No Brasil, a Educação Ambiental é tratada em leis desde 1973, como incumbência da exordial Secretaria Especial do Meio Ambiente, "[...] mas é principalmente nas décadas de 80 e 90, com o avanço da consciência ambiental, que a EA cresce e se torna mais conhecida" (CARVALHO, 2012, p. 52). A Lei 9.795, de 27 de abril de 1999, que dispõe sobre a educação ambiental e institui a Política Nacional de Educação Ambiental, em seu artigo 1° apresenta que:
Entende-se por Educação Ambiental os processos por meio dos quais o indivíduo e a coletividade constroem valores sociais, conhecimentos, habilidades, atitudes e competências voltadas para a conservação do meio ambiente, bem de uso comum do povo, essencial à sadia qualidade de vida e a sua sustentabilidade (BRASIL, 1999).
Nos termos da educação escolar, os Parâmetros Curriculares Nacionais (PCN), produzidos em conformidade com a Lei de Diretrizes e Bases da Educação Nacional, trazem os fundamentos pedagógicos e legais das diretrizes para a Educação Básica no cenário nacional.
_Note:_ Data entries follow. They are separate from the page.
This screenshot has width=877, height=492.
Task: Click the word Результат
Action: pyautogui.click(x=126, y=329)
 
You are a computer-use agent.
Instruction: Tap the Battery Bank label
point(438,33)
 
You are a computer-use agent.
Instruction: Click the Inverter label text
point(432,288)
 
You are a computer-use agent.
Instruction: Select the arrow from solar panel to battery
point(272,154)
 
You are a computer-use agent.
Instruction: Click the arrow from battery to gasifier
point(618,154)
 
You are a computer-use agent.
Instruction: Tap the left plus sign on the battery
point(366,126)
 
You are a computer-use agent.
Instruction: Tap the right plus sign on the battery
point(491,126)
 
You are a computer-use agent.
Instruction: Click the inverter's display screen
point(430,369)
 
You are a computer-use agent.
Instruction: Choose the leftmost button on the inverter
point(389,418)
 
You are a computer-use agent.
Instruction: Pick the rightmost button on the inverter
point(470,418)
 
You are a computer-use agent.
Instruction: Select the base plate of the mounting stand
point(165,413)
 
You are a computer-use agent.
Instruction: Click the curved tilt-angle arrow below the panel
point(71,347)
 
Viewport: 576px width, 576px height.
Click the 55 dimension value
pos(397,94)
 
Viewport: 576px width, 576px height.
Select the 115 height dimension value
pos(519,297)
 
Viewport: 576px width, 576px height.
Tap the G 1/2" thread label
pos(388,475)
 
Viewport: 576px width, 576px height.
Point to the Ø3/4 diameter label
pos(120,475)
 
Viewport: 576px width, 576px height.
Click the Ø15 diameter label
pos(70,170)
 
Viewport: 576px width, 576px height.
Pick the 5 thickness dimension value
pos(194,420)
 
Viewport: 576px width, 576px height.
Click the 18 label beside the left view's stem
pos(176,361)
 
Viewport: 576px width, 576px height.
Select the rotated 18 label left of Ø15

Já neste documento, o tema Meio Ambiente aparece descrito nos denominados Temas Transversais, os quais são indicados a serem discutidos pelas diferentes disciplinas que compõem a grade das séries do Ensino Fundamental (BRASIL, 1998). Em caráter mais hodierno, a Base Nacional Comum Curricular dispõe que
[...] cabe aos sistemas e redes de ensino, assim como às escolas, em suas respectivas esferas de autonomia e competência, incorporar aos currículos e às propostas pedagógicas a abordagem de temas contemporâneos que afetam a vida humana em escala local, regional e global, preferencialmente de forma transversal e integradora (BRASIL, 2018, p. 19).
Esses temas estão ancorados nos desafios do mundo atual, dentre os quais destaca-se a Educação Ambiental, amparada pela Lei nº 9.795/1999, Parecer CNE/CP nº 14/2012 e Resolução CNE/CP nº 2/2012 (BRASIL, 2012a, 2012b). O trabalho com essas questões caracteriza o interesse de formação integral dos educandos, compreendendo o desenvolvimento de capacidades de interpretar o mundo e perceber suas interações de modo a envolver-se de forma responsável e ética (BRASIL, 2018).
A este contexto destacamos que, sob a denominação de Educação Ambiental, existe uma diversidade de orientações se perpetuando por meio de suas diferentes práticas, metodologias e posturas sócio-políticas, caracterizando-se como Educação Ambiental popular, formal, não-formal, para o desenvolvimento sustentável, dentre outras. No entanto, essa multiplicidade de denominações é quase imperceptível a imperitos. Assim como Schünemann e Rosa (2010), defendemos que a Educação Ambiental deve atuar já nas fases iniciais de formação, em que a criança está envolvida com formas mais lúdicas de ensinar e aprender e, se for sensibilizada desde a infância sobre suas responsabilidades, certamente será um adulto ciente de seu papel, formando sociedades mais justas.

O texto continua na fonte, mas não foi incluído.